Жили-были на войне (Кузнецов) - страница 156

Как я уже говорил, привел их к нам Михаил Львовский, поэт и наш студиец, в морозные дни сорокового года, года финской войны. В промерзлом гимнастическом зале школы на улице Герцена они читали свои стихи с деревянного помоста, на котором мы репетировали.

Они были молоды, как и мы. Полны задора и веры в будущее своей страны, в прекрасное будущее “земшара”. Но знали – впереди война.

Уже опять к границам сизым
Составы тайные идут,
И коммунизм опять так близок —
Как в девятнадцатом году! —

восклицал Михаил Кульчицкий.

Есть в наших днях такая точность,
Что мальчики иных веков,
Наверно, будут плакать ночью
О времени большевиков, —

предсказывал Павел Коган.

Мы были высоки, русоволосы.
Вы в книгах прочитаете как миф
О людях, что ушли не долюбив,
Не докурив последней папиросы, —

пророчествовал Николай Майоров.


И вдруг среди этих пророчеств зазвучала совсем другая нота:

Плотники о плаху притупили топоры.
Им не вешать, им не плакать – сколотили наскоро.
Сшибли кружки с горьким пивом горожане, школяры.
Толки шли в трактире “Перстень короля Гренадского”.

Это – Давид Самойлов.

Я помню его, тогдашнего, молодого, задиристого. Запомнился голос, звонкий, мальчишеский, чуть надтреснутый. “Плотники” врезались в память.

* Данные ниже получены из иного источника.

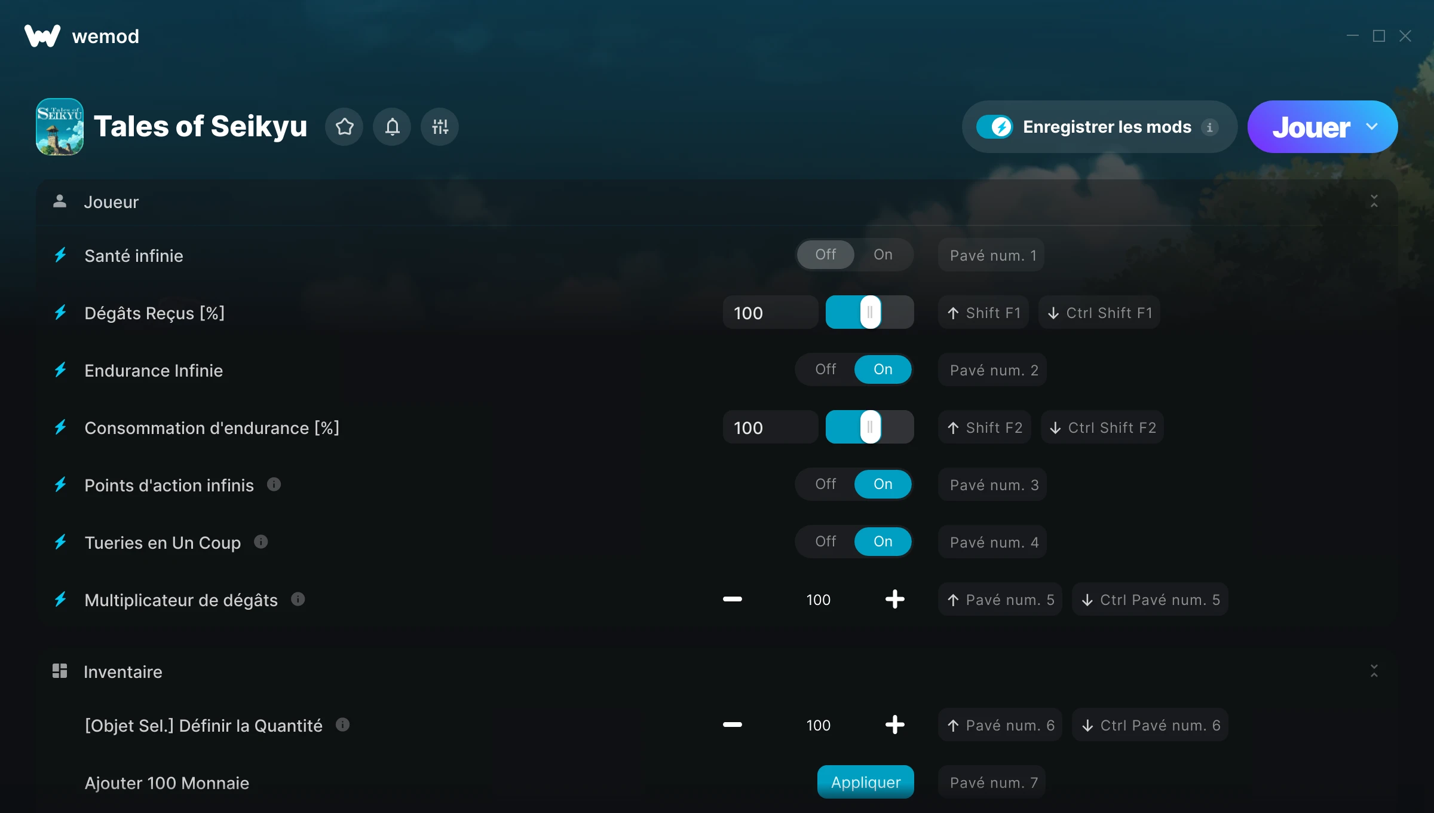1434x813 pixels.
Task: Open the Jouer button dropdown arrow
Action: (1372, 127)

Семнадцатилетний поэт пишет не о будущих боях, не о гибели на речке Шпрее, не о том, что было главной темой тогдашних мальчиков, мечтавших, как Михаил Кульчицкий, о том, что “только советская нация будет и только советской расы люди”, – нет, он пишет о палаче.

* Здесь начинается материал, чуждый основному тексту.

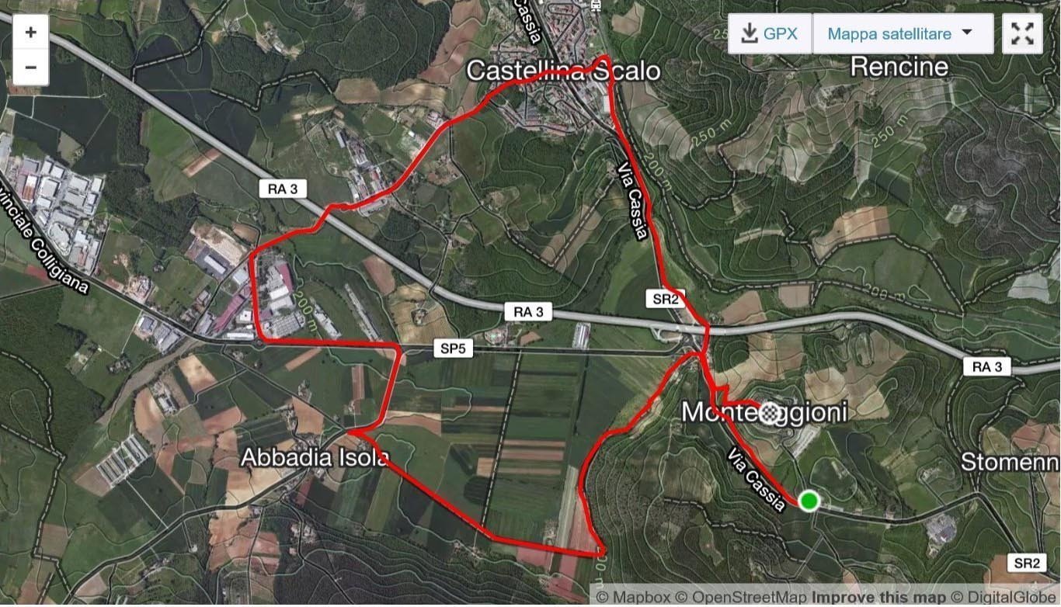Enter fullscreen map view
The width and height of the screenshot is (1061, 607).
coord(1022,33)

Шел палач, закрытый маской, – чтоб не устыдиться,
Чтобы не испачкаться – в кожаных перчатках…

Тогда я об этом не задумывался. Не приходили такие мысли в голову. Стихи эти вошли в сознание как нужные, важные, просто как прекрасные стихи, так же, как его “Охота на мамонта”.

И вдруг закричал
последний мамонт,
Завыл,
одинокий на всей земле.
Последним криком своим и самым угрюмым и долгим
кричал зверь.

Последний мамонт… последние мамонты…


И вот через восемь лет, целую вечность военных и послевоенных лет, я снова встретился с ним у Тимофеева, “в полуподвале возле Пушкинской”.

Дом в Сытинском переулке, дом, которого давно уже нет. Снесен. На том месте, где он стоял, разбит сквер. В этом доме, в небольшой квартире на первом этаже, жил Юра, Юрий Павлович Тимофеев. Вспоминая те годы нашей жизни, не рассказать об этом человеке просто невозможно.

Юра был сыном врача-венеролога, замечательного, между прочим, тем, что однажды, отказавшись лечить, выгнал из своего кабинета некоего полковника Мартынова, похвалявшегося тем, что он потомок того самого Мартынова, который застрелил Лермонтова. Выгнал не за то, что его предок убил любимого им поэта. Выгнал за то, что тот не устыдился признаться в родстве с убийцей Лермонтова. По глубокому убеждению Юриного отца, этого следовало стыдиться и скрывать.